## TASK PROMPT
Output the listing word for word, minus images.

[DATA UNDER STUDY — start]

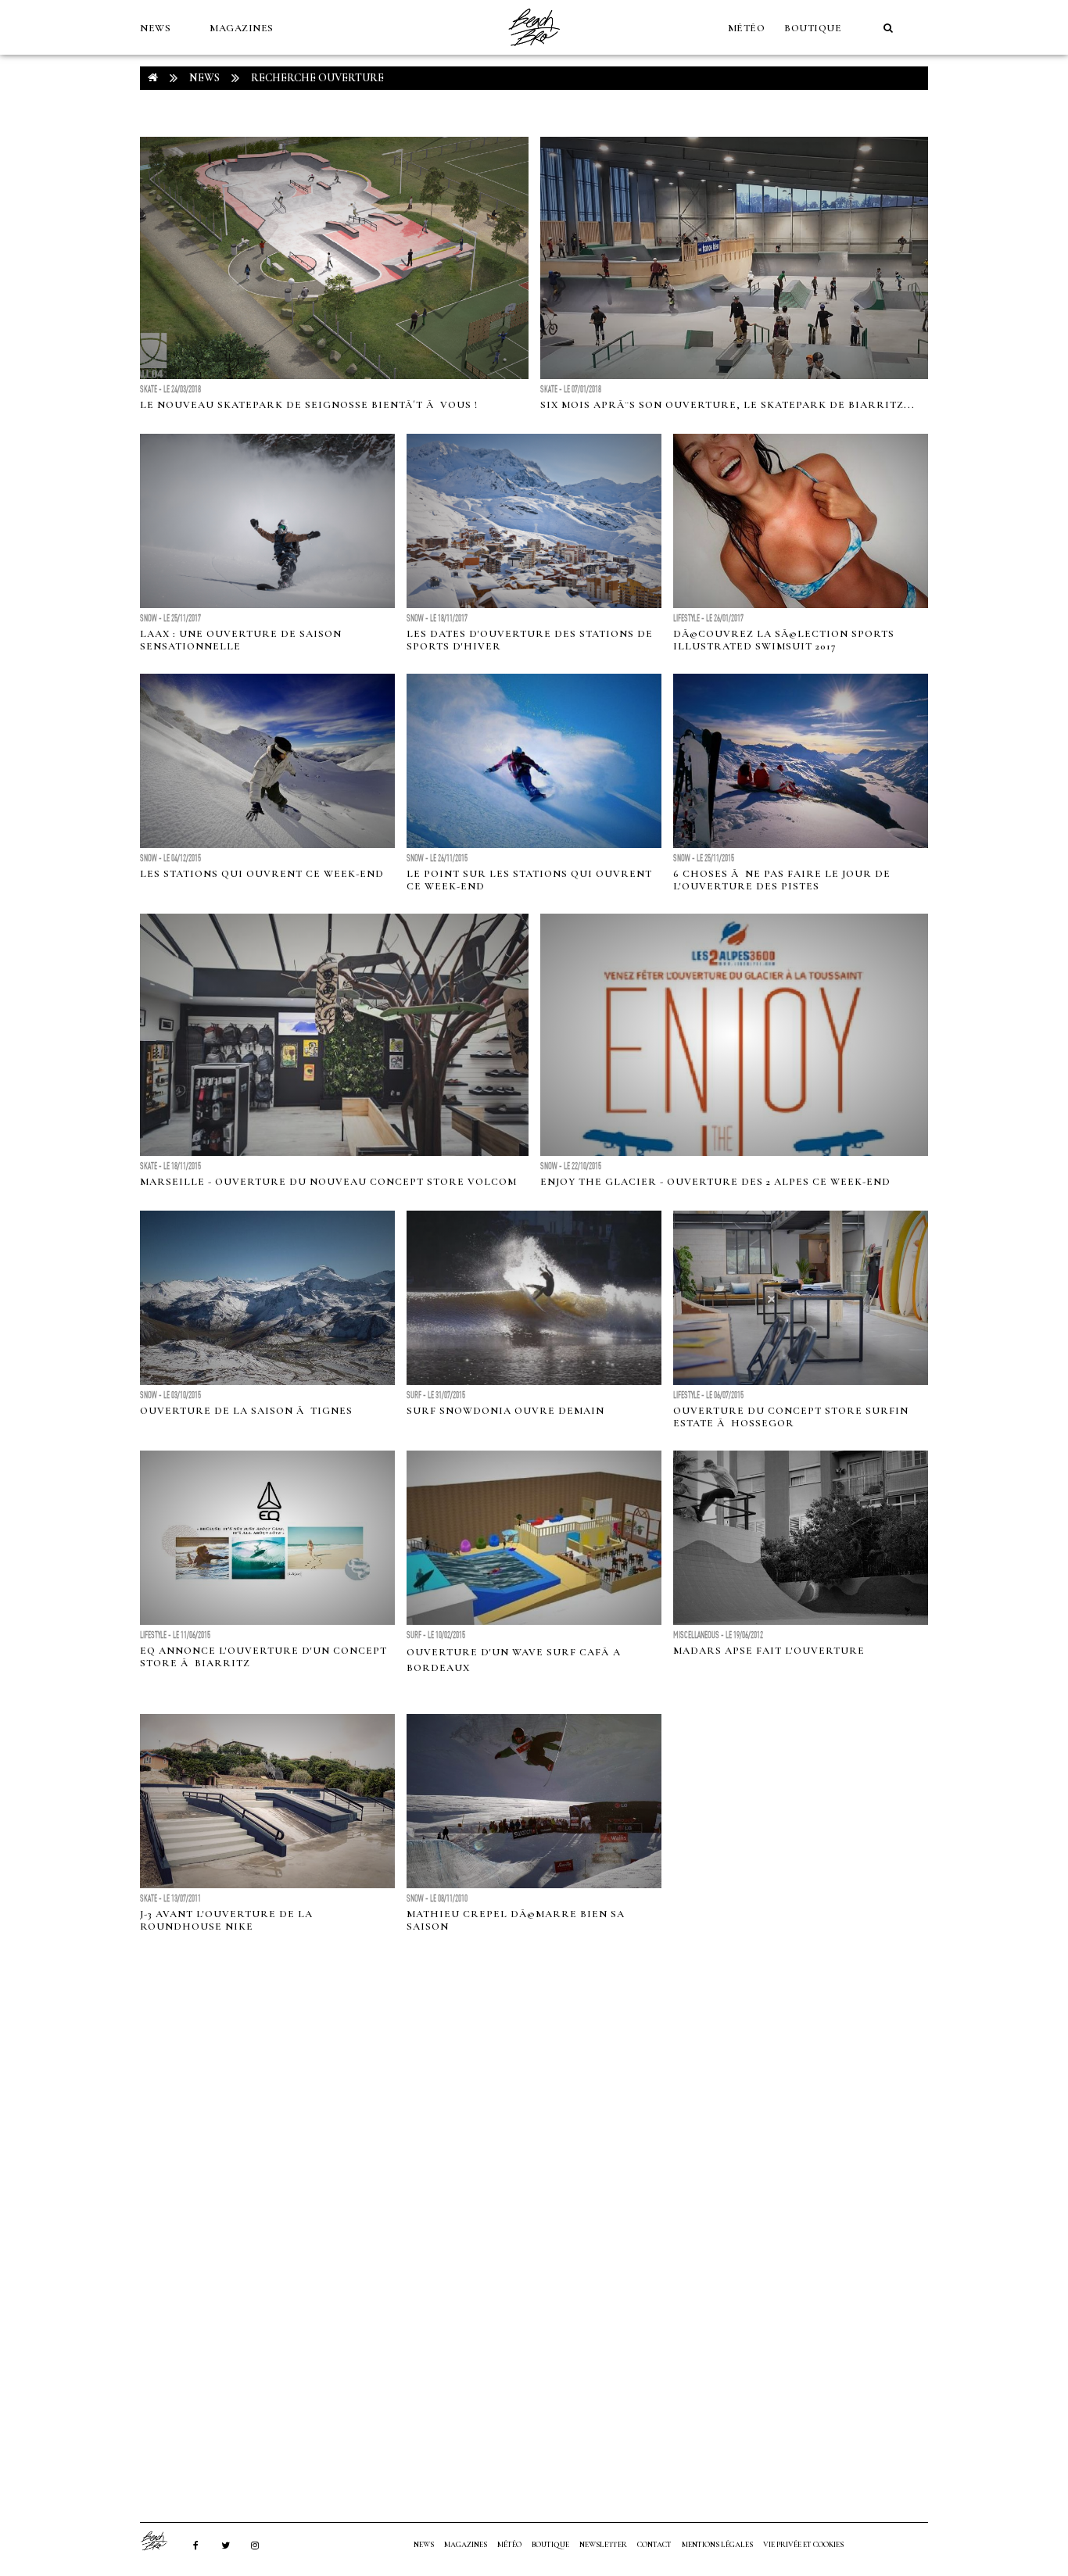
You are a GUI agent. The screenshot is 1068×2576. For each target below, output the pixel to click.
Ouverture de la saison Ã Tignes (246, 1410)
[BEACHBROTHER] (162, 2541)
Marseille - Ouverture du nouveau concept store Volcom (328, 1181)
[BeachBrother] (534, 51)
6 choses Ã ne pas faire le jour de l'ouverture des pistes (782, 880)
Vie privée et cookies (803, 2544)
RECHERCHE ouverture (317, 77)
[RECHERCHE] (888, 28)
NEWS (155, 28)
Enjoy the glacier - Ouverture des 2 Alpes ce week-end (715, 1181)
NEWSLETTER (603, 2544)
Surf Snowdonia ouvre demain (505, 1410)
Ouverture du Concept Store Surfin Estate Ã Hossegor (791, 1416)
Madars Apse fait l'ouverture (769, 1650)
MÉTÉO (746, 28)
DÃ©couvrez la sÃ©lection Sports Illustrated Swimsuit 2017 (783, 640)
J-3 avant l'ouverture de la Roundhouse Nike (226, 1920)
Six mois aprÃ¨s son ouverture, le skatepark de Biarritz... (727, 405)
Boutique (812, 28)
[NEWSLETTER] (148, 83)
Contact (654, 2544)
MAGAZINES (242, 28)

[DATA UNDER STUDY — finish]

## ANSWER TO THIS TASK
You are a GUI agent. The screenshot is 1068×2576. For each target below, output the pixel to click.
Ouverture de la saison Ã Tignes (246, 1410)
[BEACHBROTHER] (162, 2541)
Marseille - Ouverture du nouveau concept store Volcom (328, 1181)
[BeachBrother] (534, 51)
6 choses Ã ne pas faire le jour de l'ouverture des pistes (782, 880)
Vie privée et cookies (803, 2544)
RECHERCHE ouverture (317, 77)
[RECHERCHE] (888, 28)
NEWS (155, 28)
Enjoy the glacier - Ouverture des 2 Alpes ce week-end (715, 1181)
NEWSLETTER (603, 2544)
Surf Snowdonia ouvre demain (505, 1410)
Ouverture du Concept Store Surfin Estate Ã Hossegor (791, 1416)
Madars Apse fait l'ouverture (769, 1650)
MÉTÉO (746, 28)
DÃ©couvrez la sÃ©lection Sports Illustrated Swimsuit 2017 (783, 640)
J-3 avant l'ouverture de la Roundhouse Nike (226, 1920)
Six mois aprÃ¨s son ouverture, le skatepark de Biarritz... (727, 405)
Boutique (812, 28)
[NEWSLETTER] (148, 83)
Contact (654, 2544)
MAGAZINES (242, 28)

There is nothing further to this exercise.